MILANO (Reuters) - Lo sciopero generale dei lavoratori di Enel è stato spostato all'8 marzo dopo che i sindacati hanno accettato la richiesta della Commissione di Garanzia.

"Responsabilmente le nostre Federazioni hanno accolto l'invito della Commissione di Garanzia di spostare lo sciopero generale già dichiarato, al fine di garantire i diritti dei cittadini-utenti", hanno dichiarato in una nota i segretari nazianali di Filctem Cgil, Flaei Cisl, Uiltec Uil.

"La nuova data dello sciopero è stata fissata per l'8 marzo, prevedendo anche un nuovo calendario che fermerà uno ad uno tutti gli impianti di produzione di Enel, senza peraltro mettere a rischio la sicurezza del servizio, da sempre cara al Sindacato Elettrico", hanno aggiunto.

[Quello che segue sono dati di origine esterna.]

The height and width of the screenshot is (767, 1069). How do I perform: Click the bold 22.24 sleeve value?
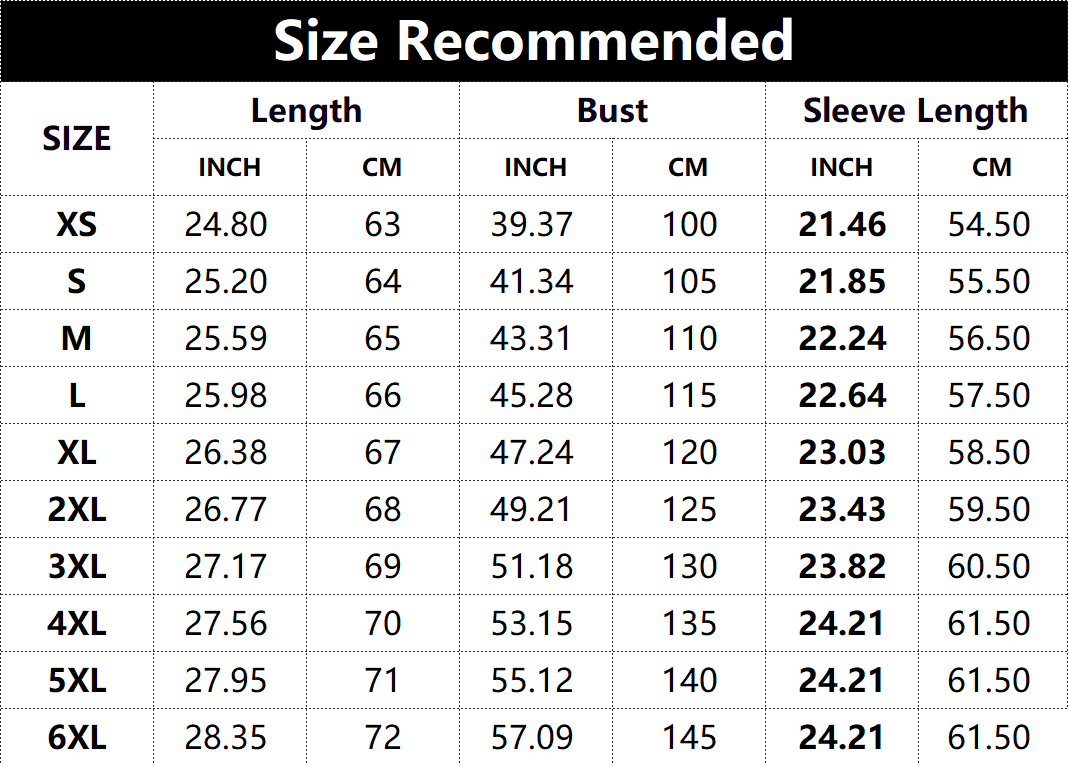coord(842,338)

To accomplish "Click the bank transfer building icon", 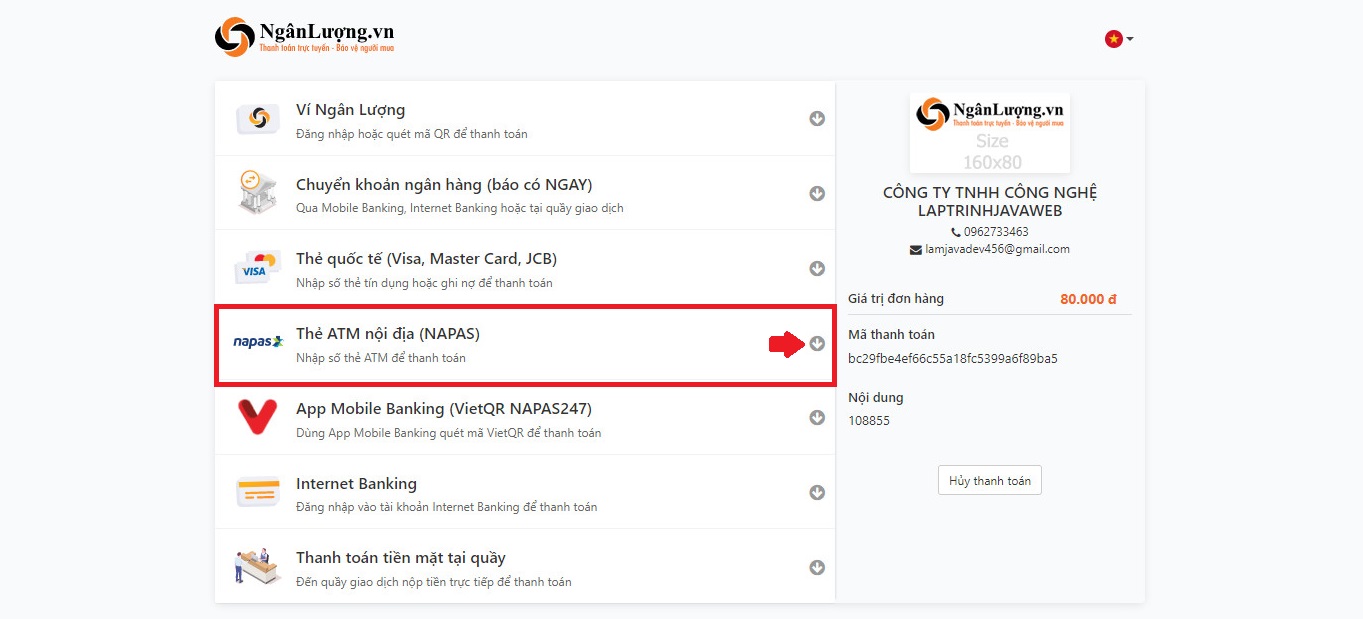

Tra le motivazioni di una vertenza "che si preannuncia lunga e impegnativa", ricordano i segretari sindacali, "un piano industriale inadeguato e dannoso; carenze negli investimenti; tagli indiscriminati al costo del lavoro; esternalizzazione di attività core; peggioramento delle condizioni di lavoro per i 30 mila dipendenti italiani di Enel".